Likewise, someone who combines sensible strength training with balanced nutrition, regular sleep and an active lifestyle often makes steady progress without needing complicated workout plans.

Focus on Building a Balanced Routine

For most teenagers and beginners, the goal shouldn’t be choosing between muscle building and cardiovascular fitness.

Instead, it’s about developing a routine that improves your health in several different ways at once. Strength training helps build stronger muscles and supports healthy body composition, while cardio improves endurance, heart health and overall fitness.

When both forms of exercise are included alongside healthy lifestyle habits, they create a well-rounded fitness routine that’s much easier to maintain over the long term.

If you’re unsure how to combine both forms of exercise effectively, our guide to balancing strength training and cardio explains how to create a realistic weekly routine that supports both muscle development and overall fitness.

Bringing Everything Together

If your goal is building muscle, cardio probably isn’t the first type of exercise you should rely on. While many forms of cardiovascular exercise strengthen your body and improve your overall fitness, they don’t usually provide the progressive resistance needed to stimulate significant muscle growth over time.

That doesn’t mean cardio has no place in a muscle-building routine. Far from it. Regular cardiovascular exercise supports your heart and lungs, improves endurance and contributes to your overall health.
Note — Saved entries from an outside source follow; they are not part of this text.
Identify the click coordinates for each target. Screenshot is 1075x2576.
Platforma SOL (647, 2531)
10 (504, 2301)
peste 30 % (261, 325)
These benefits can make it easier to stay active, recover between workouts and maintain a balanced approach to fitness.

For most teenagers and beginners, the healthiest solution isn’t choosing one type of exercise while avoiding the other. It’s combining sensible strength training with enjoyable cardio, balanced nutrition, good sleep and realistic expectations. Together, these habits create the strongest foundation for long-term progress, whether your goal is becoming stronger, improving body composition or simply feeling healthier and more confident.

Instead of asking whether cardio can build muscle, a more useful question is whether your overall routine is helping you become stronger, fitter and more capable than you were a few months ago. That’s the kind of progress that’s worth focusing on.

Main points

Key Takeaways

The most important things to remember from this guide.


  • Cardio exercise alone usually does not lead to significant muscle growth, as muscle development primarily requires resistance and progressive overload.

  • Strength training is the most effective way to build muscle, but incorporating cardio can support overall fitness and recovery.

  • Beginners might experience some muscle strengthening from cardio, yet combining it with strength exercises is beneficial for noticeable muscle development.

  • You can build muscle without heavy weights by using bodyweight exercises or light resistance, making strength training accessible to many.

  • A balanced fitness routine that includes good nutrition, sufficient sleep, and recovery time supports sustainable muscle growth and overall health.

Common questions

Frequently Asked Questions

Quick answers to the most common questions about this topic.

Can cardio exercise help me build muscle?

Cardio mainly improves your endurance and heart health. While it can strengthen muscles to some extent, especially for beginners, it usually doesn't lead to significant muscle growth on its own.

How can I balance cardio and strength training for muscle growth?

Combining cardio with strength training is a great way to support overall fitness. Focus on strength exercises to build muscle, and use cardio to improve endurance and aid recovery.

Do I need heavy weights to build muscle effectively?

No, you don’t need heavy weights. Bodyweight exercises and light resistance can also help you build muscle if you progressively challenge your muscles over time.

What other factors support muscle growth besides exercise?

Muscle growth is supported by good nutrition, adequate sleep, and proper recovery. These help your body repair and strengthen muscles after workouts.